Neurology. 2018 Dec 4;91(23):e2133-e2143. doi: 10.1212/WNL.0000000000006617. Epub 2018 Nov 7.
To evaluate changes in serum biomarker concentrations (β-amyloid peptide 42 [Aβ], total tau, ubiquitin carboxy-terminal hydrolyzing enzyme L1, S100 calcium binding protein B [S100B], glial fibrillary acidic protein [GFAP], microtubule associated protein 2 [MAP2], and 2',3'-cyclic-nucleotide 3'-phosphodiesterase [CNPase]) after sport-related concussion (SRC) in a sample of collegiate athletes. Associations with clinical outcomes were also investigated.
Participants in this case-control study included 36 athletes (50% male, 61% white, aged 19.7 ± 1.0 years) with SRC. Twenty-nine also had baseline blood drawn, allowing for within-patient analyses of concentration changes. Between-group analyses incorporated 86 demographically matched controls (51% male, 63% white, aged 19.6 ± 1.1 years). Biomarker sensitivity/specificity for SRC vs controls and relative to standardized normative cutoffs was evaluated (receiver operating characteristics). We also analyzed associations between post-SRC clinical outcomes and both biomarker change from baseline and post-SRC concentrations.
The majority of blood samples had concentrations of GFAP, MAP2, and CNPase below limits of quantification. Within-patient analyses indicated elevated S100B after SRC ( = 0.003, 67% of patients elevated), especially for blood samples collected <4 hours post-SRC (88% of patients). Significant between-group differences were limited to blood draws <4 hours post-SRC: Aβ (81% of SRC > control median, area under the curve [AUC] = 0.75 [95% confidence interval 0.59-0.91]), total tau (75% SRC > control, AUC = 0.74 [0.56-0.79]), and S100B (88% SRC > control; AUC [specific to white race] = 0.82 [0.72-0.93]). Using standardized normative cutoffs ( > 1.0), specificity ranged from 79.1% to 89.3% while sensitivity was <70%. Biomarkers were not associated with clinical outcomes.
For SRC, diagnostic accuracy of serum biomarkers appears best if blood is collected within a few hours.
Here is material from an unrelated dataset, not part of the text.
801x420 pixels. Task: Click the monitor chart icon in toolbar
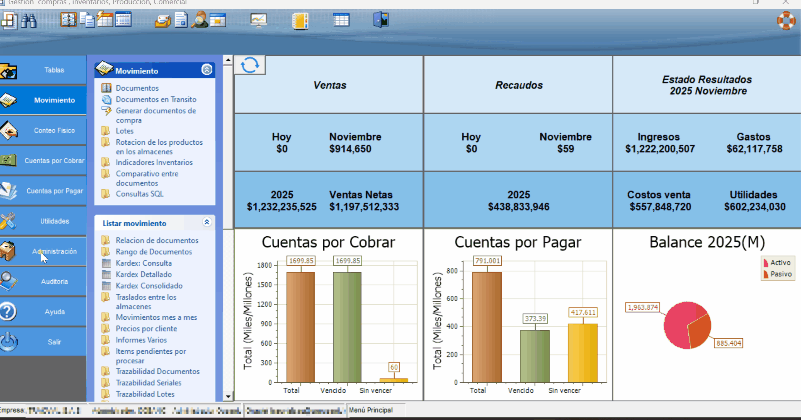coord(259,19)
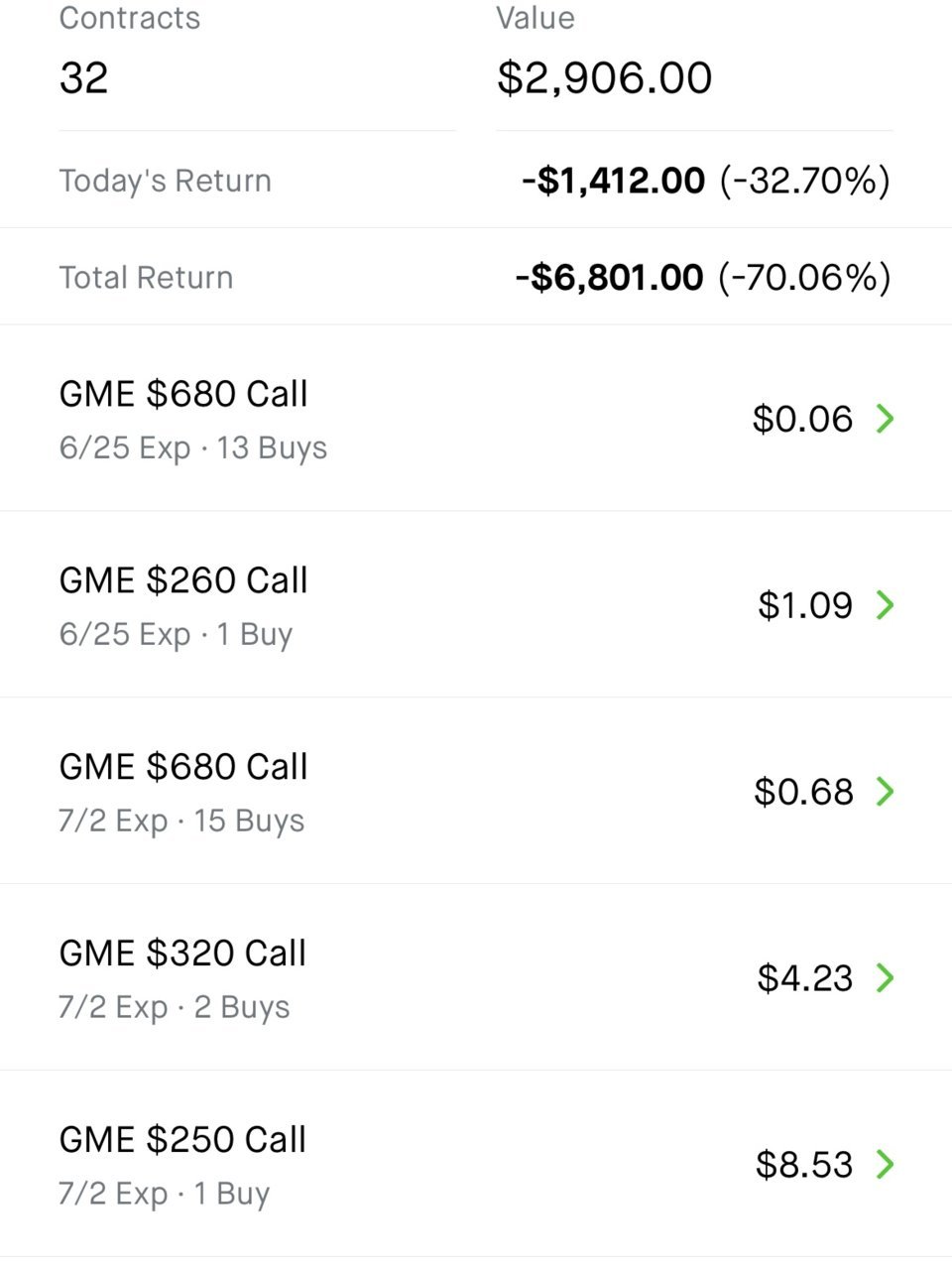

Accurate blood marker identification of SRC appears somewhat dependent on the "healthy" comparison. Additional research must evaluate whether physiologic changes in the absence of clinical changes, or vice versa, are relevant for concurrent or future neurologic health.
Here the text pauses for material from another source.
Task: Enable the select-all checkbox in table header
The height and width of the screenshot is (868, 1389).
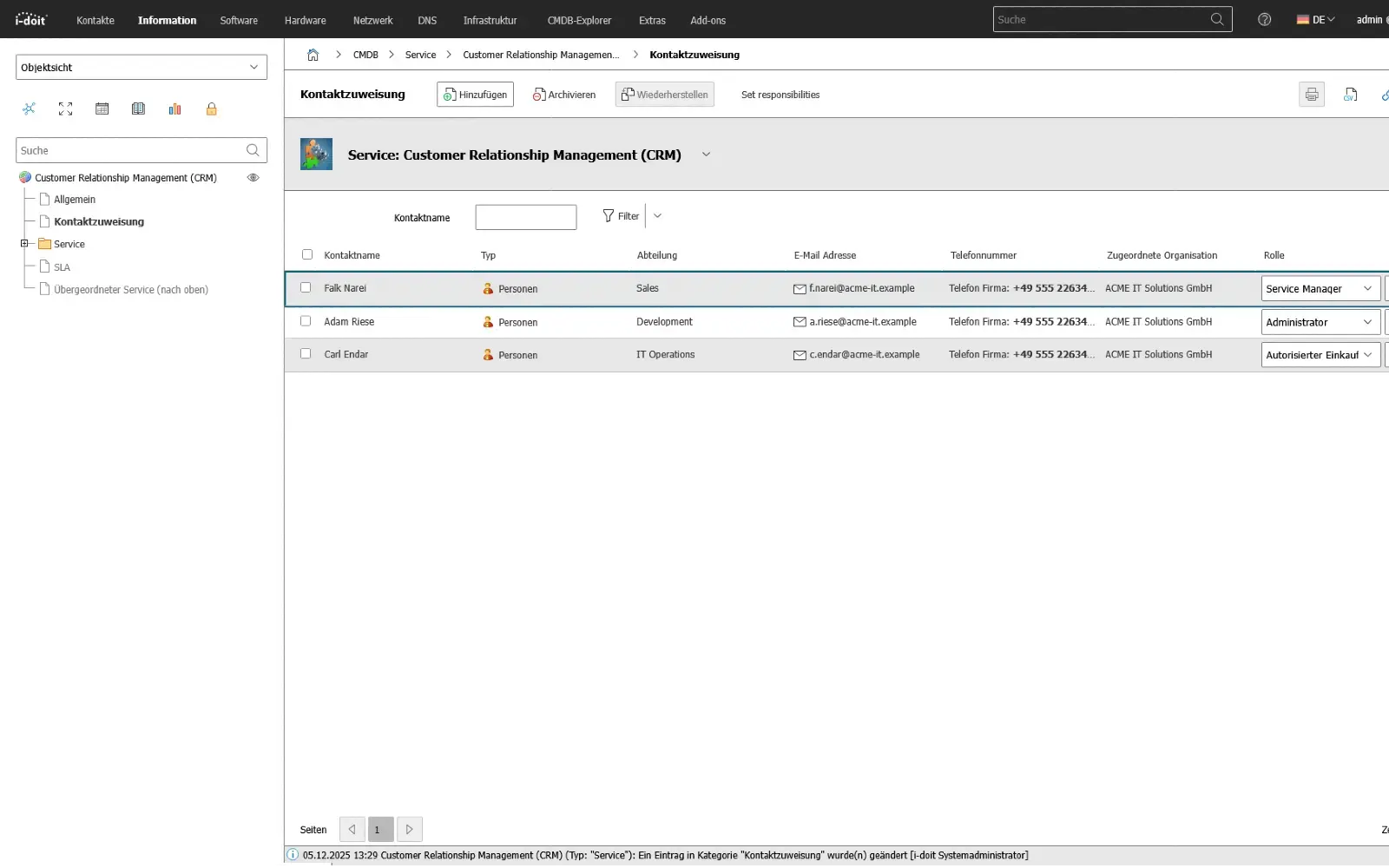Action: click(307, 255)
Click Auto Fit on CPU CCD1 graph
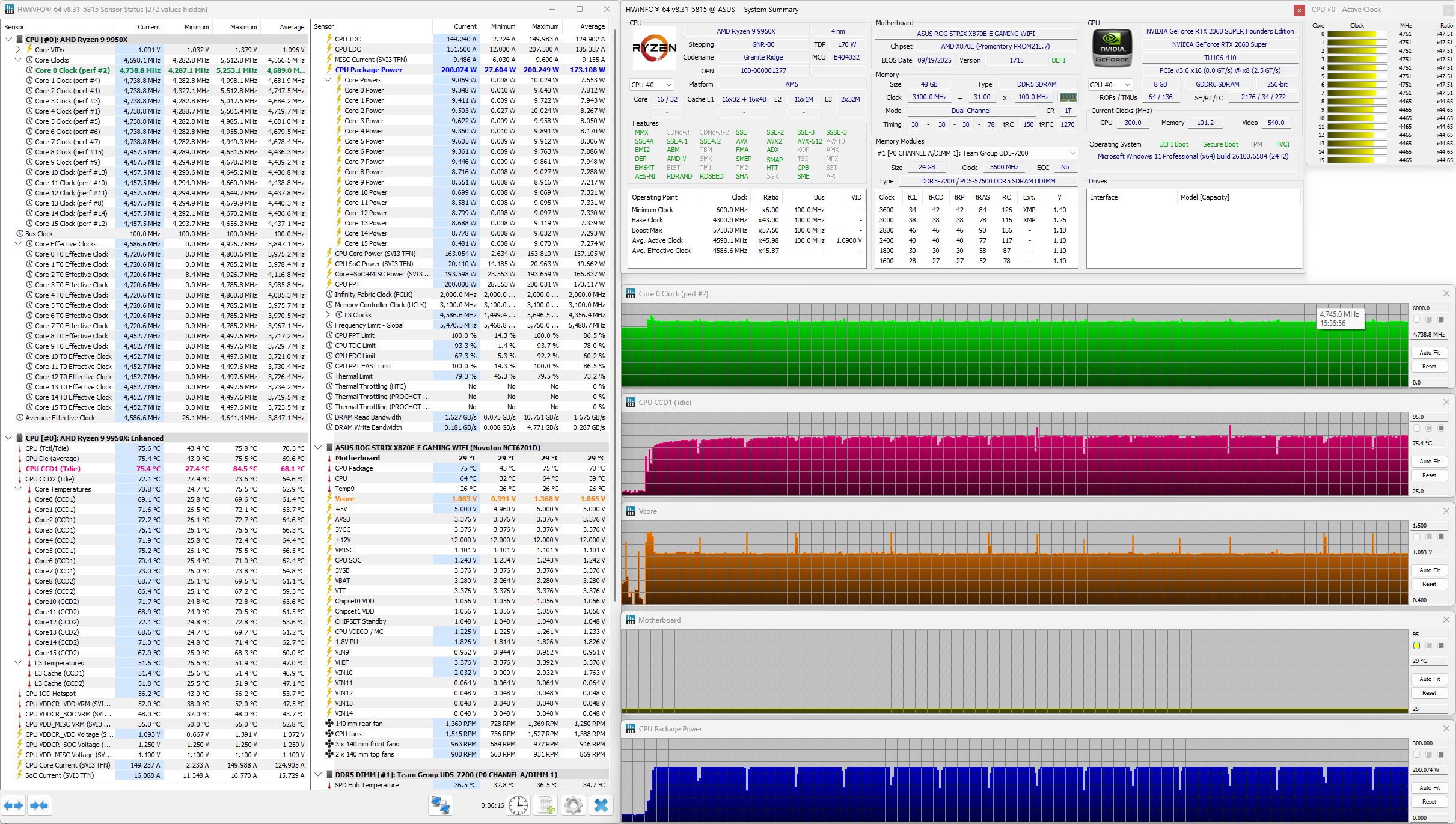 1429,462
This study provides Class III evidence that certain serum biomarkers are elevated from baseline and higher than demographically matched controls after sport-related concussion.
评估运动相关性脑震荡(SRC)后血清生物标志物浓度(β-淀粉样肽 42 [Aβ]、总 tau、泛素羧基末端水解酶 L1、S100 钙结合蛋白 B [S100B]、胶质纤维酸性蛋白 [GFAP]、微管相关蛋白 2 [MAP2]和 2',3'-环核苷酸 3'-磷酸二酯酶 [CNPase])在运动员样本中的变化。还研究了与临床结果的相关性。
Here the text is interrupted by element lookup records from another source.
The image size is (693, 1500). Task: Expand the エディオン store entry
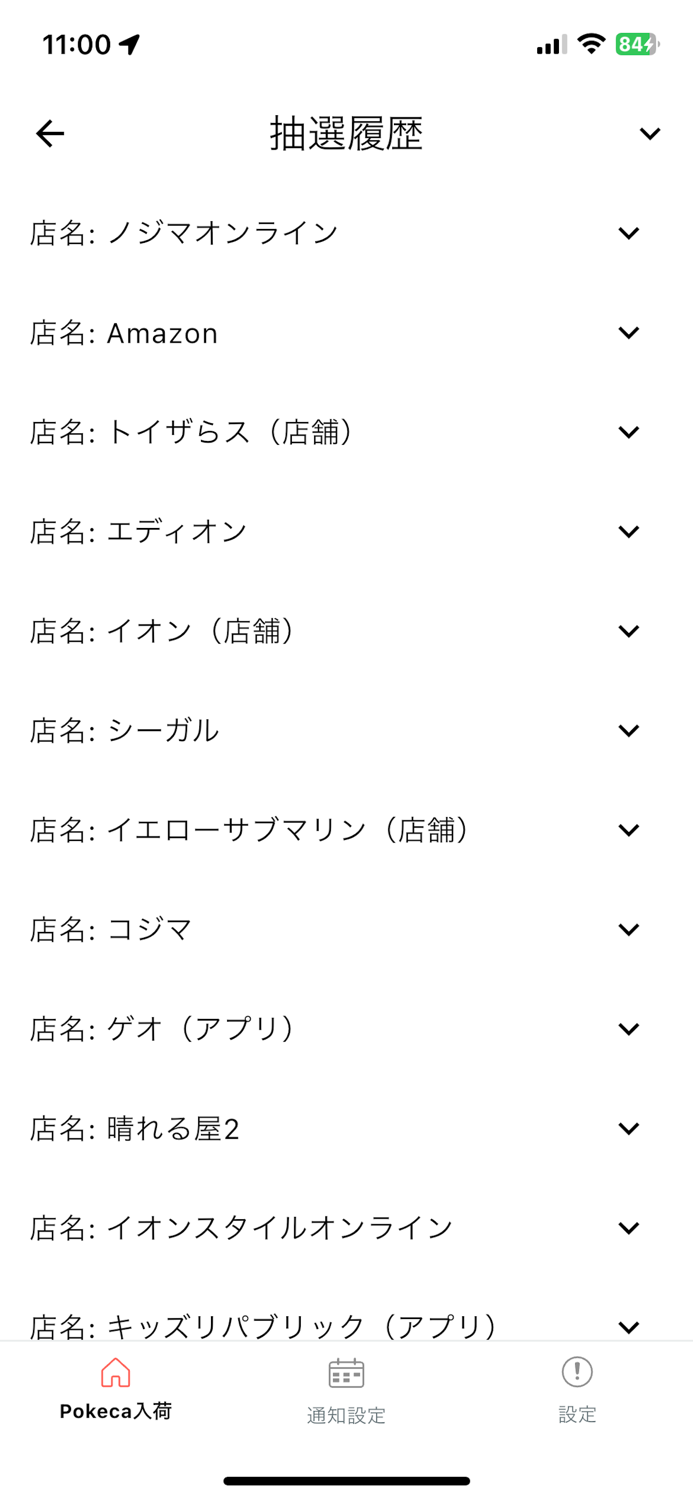(x=628, y=531)
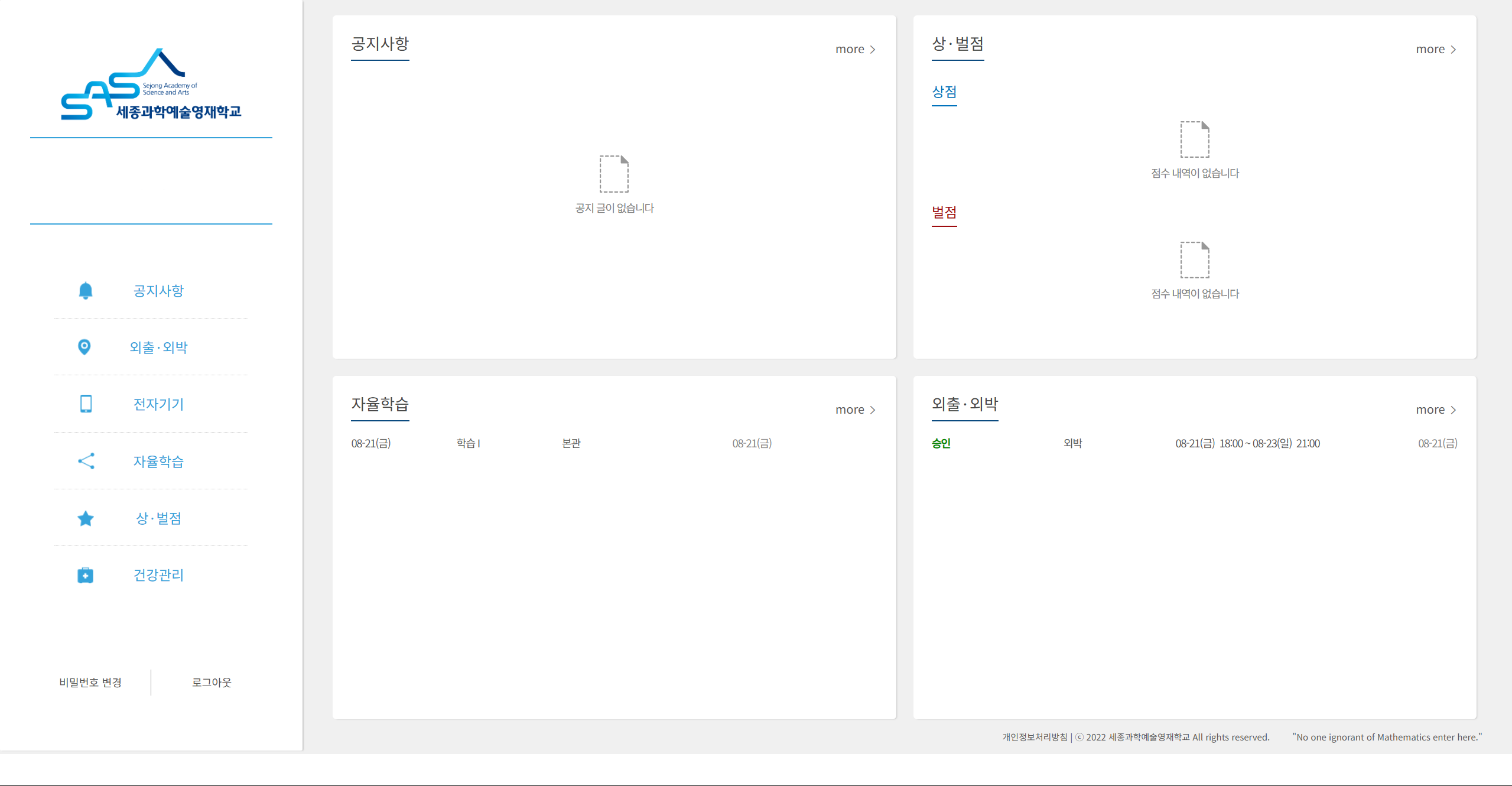Expand more in the 외출·외박 panel

[1436, 410]
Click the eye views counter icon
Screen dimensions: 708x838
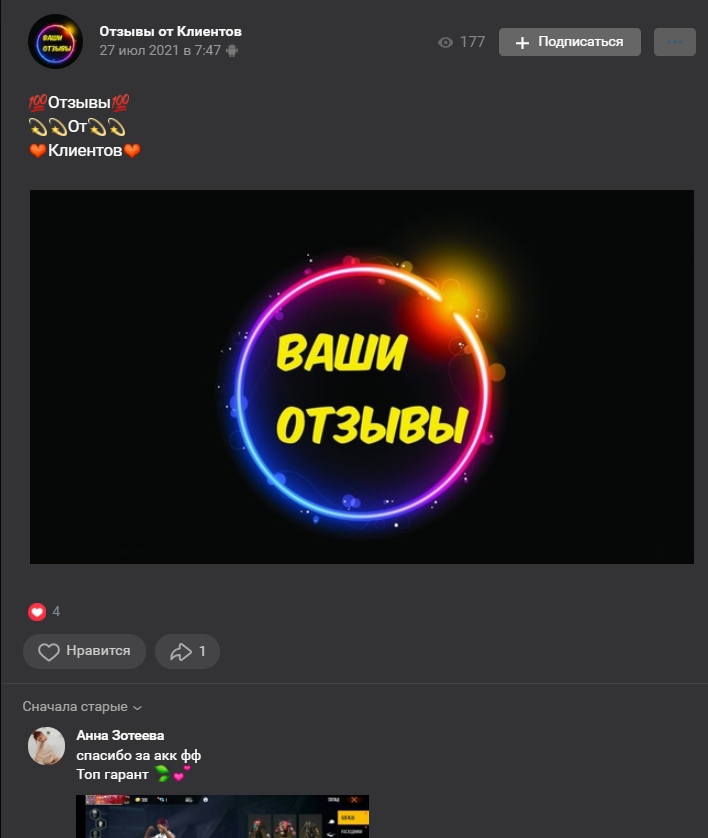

本病例对照研究纳入了 36 名 SRC 运动员(50%为男性,61%为白人,年龄 19.7 ± 1.0 岁)。其中 29 名患者还进行了基线采血,允许进行患者内浓度变化的分析。组间分析纳入了 86 名年龄和性别匹配的对照者(51%为男性,63%为白人,年龄 19.6 ± 1.1 岁)。评估了 SRC 与对照者之间以及与标准化正常参考值相比的生物标志物敏感性/特异性(受试者工作特征)。我们还分析了 SRC 后临床结果与生物标志物从基线变化和 SRC 后浓度之间的相关性。
大多数血液样本的 GFAP、MAP2 和 CNPase 浓度低于定量下限。患者内分析表明 SRC 后 S100B 升高( = 0.003,67%的患者升高),尤其是在 SRC 后 <4 小时采集的血液样本中(88%的患者)。组间显著差异仅限于 <4 小时内采集的血液样本:Aβ(81%的 SRC 高于对照中位数,曲线下面积 [AUC] = 0.75 [95%置信区间 0.59-0.91])、总 tau(75%的 SRC 高于对照,AUC = 0.74 [0.56-0.79])和 S100B(88%的 SRC 高于对照;白人种族特异性 AUC [specific to white race] = 0.82 [0.72-0.93])。使用标准化正常参考值(>1.0),特异性范围为 79.1%至 89.3%,而敏感性<70%。生物标志物与临床结果无关。
对于 SRC,若在数小时内采集血液,则血清生物标志物的诊断准确性似乎最佳。准确识别 SRC 的血液标志物似乎在一定程度上取决于“健康”对照。需要进一步研究以评估生理变化是否与临床变化同时发生,或者相反,是否与当前或未来的神经健康相关。
这项研究提供了 III 级证据,表明运动相关性脑震荡后,某些血清生物标志物会从基线升高,且高于年龄和性别匹配的对照组。